Yoga is basically a system that involves the training of body, mind, and spirit; it is a very integrated program. Often in modern athletic training, the body is exercised but the mind is not attended to. Conversely, in religious or spiritual courses, the physical part is ignored. The ancient concept of yoga recognizes that through a healthy body alone, a healthy mind might be cultivated. The mind must be fixated to the highest and noblest thoughts of virtuous conduct. Thus, man is groomed to attain excellence in all fields of life. Indeed, Hindu seers have always maintained that all disorders and diseases are caused because an individual walks out of the cosmic order into disharmony and discord.
It is to the great credit of these ancient gurus of India that this program has now been adopted by the modern world. Although all schools of yoga do not teach in the same way, the basic structure and philosophy may not tampered with. It should be clearly understood that yoga is not just another physical training program. In essence, it is a training that involves a harmonious blending of the body and mind, aiming toward the highest levels of efficiency in all spheres of activities. By its original definition, yoga is a union with the Divine. In any modified form, if there is no such union, it may not be called yoga. Essentially, yoga is coupled with spiritual and divine qualities.
In the ancient scriptures, yoga has been classified under different forms: Jnana yoga: yoga through knowledge; Bhakti yoga: yoga through devotion; Karma yoga: yoga through action; Raja yoga: yoga through deep meditation; and Hatha yoga: yoga attained through body postures. In reality, these are not separate divisions but rather many aspects of the same training program. In practice, an individual may opt for more attention to any one or more of these forms of yoga, according to his aptitude and choice.
Even though yoga may not be done in the same way at any two places—there are abundant variations and modifications—yoga is always conducted with a sense of auspicious sacredness. It is usually started with an invocation and chanting of “Om” or some other Vedic mantra. Sometimes a candle is lit, and at the end, the yoga is closed with a chanting prayer hymn and a respectful bowing with folded hands—the Indian “Namaste”. Consider the scene if there is vulgar talk, boisterous loud music, any casual or purposeless video program on TV, or even news broadcast when yoga is going on—it would defile the environment for the yoga.
Hindu sages emphasize holding the spine erect while doing meditation and yoga.
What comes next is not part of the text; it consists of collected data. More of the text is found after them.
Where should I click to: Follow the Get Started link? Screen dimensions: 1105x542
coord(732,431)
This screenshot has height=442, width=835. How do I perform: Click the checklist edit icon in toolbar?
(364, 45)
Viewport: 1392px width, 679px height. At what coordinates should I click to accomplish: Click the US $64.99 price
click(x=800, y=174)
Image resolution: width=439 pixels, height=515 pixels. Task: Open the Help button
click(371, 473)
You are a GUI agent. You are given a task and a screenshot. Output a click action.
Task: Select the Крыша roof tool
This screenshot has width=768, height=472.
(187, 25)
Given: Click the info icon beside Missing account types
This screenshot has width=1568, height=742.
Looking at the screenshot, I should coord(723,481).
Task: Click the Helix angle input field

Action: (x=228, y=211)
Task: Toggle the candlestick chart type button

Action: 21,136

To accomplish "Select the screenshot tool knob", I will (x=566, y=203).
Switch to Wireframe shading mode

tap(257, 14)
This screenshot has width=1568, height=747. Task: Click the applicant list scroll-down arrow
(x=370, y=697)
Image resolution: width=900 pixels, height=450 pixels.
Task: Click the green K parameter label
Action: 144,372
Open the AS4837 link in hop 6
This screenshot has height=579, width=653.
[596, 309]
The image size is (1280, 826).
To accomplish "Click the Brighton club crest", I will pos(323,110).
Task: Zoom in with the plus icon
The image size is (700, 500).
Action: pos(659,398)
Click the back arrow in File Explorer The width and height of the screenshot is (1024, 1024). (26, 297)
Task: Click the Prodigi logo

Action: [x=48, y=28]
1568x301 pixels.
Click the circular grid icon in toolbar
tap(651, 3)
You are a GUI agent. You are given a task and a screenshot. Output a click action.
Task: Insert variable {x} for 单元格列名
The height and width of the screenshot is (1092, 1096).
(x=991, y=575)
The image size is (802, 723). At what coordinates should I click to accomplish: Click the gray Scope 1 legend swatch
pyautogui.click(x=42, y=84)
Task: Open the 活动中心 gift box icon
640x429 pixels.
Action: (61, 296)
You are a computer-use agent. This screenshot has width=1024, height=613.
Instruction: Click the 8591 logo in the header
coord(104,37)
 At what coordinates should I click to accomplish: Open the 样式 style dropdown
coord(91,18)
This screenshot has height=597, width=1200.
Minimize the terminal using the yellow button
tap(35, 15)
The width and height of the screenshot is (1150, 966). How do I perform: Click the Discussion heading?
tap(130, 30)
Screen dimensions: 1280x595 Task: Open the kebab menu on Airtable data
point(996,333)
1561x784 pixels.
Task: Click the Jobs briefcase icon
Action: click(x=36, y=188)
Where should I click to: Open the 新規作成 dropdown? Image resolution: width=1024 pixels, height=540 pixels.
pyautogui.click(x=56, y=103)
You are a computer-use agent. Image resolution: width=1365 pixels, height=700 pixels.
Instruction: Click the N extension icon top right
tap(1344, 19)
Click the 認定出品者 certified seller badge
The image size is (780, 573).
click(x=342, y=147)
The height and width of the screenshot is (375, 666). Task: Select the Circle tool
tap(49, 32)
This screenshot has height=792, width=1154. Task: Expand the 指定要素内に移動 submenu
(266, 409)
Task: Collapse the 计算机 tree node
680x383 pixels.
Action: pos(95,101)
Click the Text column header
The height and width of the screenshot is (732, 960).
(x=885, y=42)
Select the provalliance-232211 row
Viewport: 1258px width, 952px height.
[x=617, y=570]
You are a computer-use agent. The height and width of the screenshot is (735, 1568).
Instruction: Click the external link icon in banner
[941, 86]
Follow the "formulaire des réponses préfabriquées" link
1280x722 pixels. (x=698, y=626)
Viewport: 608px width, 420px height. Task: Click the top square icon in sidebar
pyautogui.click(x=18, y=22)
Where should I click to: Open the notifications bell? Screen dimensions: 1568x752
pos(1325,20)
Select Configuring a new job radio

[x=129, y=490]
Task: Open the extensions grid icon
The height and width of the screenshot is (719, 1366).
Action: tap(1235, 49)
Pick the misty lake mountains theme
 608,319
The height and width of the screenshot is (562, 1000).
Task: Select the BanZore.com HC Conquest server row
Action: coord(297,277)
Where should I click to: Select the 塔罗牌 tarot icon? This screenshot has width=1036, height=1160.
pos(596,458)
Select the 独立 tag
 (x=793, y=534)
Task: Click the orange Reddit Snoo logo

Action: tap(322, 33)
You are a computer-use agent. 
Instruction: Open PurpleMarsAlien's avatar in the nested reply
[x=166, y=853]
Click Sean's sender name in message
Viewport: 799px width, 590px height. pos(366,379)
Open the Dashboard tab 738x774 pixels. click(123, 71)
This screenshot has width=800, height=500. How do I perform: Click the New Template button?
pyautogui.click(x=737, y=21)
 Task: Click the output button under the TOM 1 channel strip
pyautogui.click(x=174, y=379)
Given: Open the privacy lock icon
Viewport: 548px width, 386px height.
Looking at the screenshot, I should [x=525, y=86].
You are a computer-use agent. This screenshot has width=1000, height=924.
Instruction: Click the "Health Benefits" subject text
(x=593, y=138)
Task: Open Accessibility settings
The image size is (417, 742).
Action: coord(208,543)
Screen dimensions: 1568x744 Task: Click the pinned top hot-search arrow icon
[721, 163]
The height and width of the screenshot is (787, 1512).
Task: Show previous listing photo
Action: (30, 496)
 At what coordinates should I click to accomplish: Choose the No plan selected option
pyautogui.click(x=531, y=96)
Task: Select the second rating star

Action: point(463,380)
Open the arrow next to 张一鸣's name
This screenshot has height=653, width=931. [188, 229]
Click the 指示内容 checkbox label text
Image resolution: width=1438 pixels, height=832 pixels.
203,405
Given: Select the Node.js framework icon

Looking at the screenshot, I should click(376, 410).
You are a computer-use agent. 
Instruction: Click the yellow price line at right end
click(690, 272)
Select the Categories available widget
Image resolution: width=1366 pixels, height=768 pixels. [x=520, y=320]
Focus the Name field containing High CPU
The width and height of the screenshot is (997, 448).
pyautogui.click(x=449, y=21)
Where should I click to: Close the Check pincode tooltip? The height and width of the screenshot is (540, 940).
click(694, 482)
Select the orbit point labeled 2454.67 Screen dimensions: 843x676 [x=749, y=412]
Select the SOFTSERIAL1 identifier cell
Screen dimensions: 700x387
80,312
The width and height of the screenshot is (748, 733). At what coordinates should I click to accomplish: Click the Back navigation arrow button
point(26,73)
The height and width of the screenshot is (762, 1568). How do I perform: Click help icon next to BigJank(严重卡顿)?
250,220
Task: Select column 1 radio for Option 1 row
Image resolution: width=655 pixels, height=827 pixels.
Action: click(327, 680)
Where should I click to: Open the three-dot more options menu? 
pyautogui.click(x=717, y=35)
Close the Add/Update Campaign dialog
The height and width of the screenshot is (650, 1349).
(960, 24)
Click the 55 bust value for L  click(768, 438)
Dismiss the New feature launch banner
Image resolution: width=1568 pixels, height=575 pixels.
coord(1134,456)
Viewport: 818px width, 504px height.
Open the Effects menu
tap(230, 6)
The human species is the only creature that can hold the spine erect. Ancient seers probably observed a strong facility of the erect spine and the brain. It would not be wrong to say that yoga has taken the world by storm. In America and Europe, yoga has perhaps become more popular than it is in India today. Swami Vivekananda and Paramahana Yogananda initially brought the concept and philosophy of yoga to the United States in the early twentieth century. B. K. S. Iyengar started many schools of yoga across the country. In recent times there has been a flood of yoga centers across America. There are scores of books, magazines, and Web site programs on yoga. Yoga has found its way into the American lifestyle, not just with adults who want to improve their physical, mental, and spiritual capabilities but also with young children. More than twenty million persons in America alone are, at present, involved in yoga exercises.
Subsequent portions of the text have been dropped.